:: ABOUT THIS EXERCISE ::
The answer is to be an exact copy of the lines below running from the line with "Where should I click to: Click" down to the line with "Task: Select Adafruit", both ends included, and nothing more.

:: TASK MATERIAL ::

┄┄┄┄┄┄┄┄┄┄┄┄┄┄┄┄┄┄┄┄

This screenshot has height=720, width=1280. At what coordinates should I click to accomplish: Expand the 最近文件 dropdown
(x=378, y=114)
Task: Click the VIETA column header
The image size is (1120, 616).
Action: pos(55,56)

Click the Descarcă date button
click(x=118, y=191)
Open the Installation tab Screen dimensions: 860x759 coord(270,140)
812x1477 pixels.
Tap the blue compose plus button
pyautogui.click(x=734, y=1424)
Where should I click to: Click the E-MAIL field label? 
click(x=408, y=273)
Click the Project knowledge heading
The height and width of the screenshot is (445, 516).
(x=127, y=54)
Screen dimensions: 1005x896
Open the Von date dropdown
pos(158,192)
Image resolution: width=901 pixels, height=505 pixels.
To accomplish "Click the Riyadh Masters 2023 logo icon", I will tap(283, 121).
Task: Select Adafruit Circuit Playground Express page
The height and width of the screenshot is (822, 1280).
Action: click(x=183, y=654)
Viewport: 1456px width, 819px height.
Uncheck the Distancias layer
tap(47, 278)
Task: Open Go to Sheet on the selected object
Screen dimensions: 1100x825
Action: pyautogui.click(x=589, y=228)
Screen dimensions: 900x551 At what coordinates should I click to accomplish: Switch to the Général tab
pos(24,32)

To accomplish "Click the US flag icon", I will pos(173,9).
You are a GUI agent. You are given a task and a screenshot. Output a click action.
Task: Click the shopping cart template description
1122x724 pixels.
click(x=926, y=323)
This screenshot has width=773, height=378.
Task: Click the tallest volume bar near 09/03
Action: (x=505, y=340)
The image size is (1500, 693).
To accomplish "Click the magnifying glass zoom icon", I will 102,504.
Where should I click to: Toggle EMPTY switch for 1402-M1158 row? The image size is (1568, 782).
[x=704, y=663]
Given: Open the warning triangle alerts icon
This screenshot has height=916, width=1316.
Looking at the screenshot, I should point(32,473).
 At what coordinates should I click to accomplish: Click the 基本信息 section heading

┄┄┄┄┄┄┄┄┄┄┄┄┄┄┄┄┄┄┄┄

:: RESPONSE AREA ::
Where should I click to: Click the E-MAIL field label? 
click(x=408, y=273)
Click the Project knowledge heading
The height and width of the screenshot is (445, 516).
(x=127, y=54)
Screen dimensions: 1005x896
Open the Von date dropdown
pos(158,192)
Image resolution: width=901 pixels, height=505 pixels.
To accomplish "Click the Riyadh Masters 2023 logo icon", I will tap(283, 121).
Task: Select Adafruit Circuit Playground Express page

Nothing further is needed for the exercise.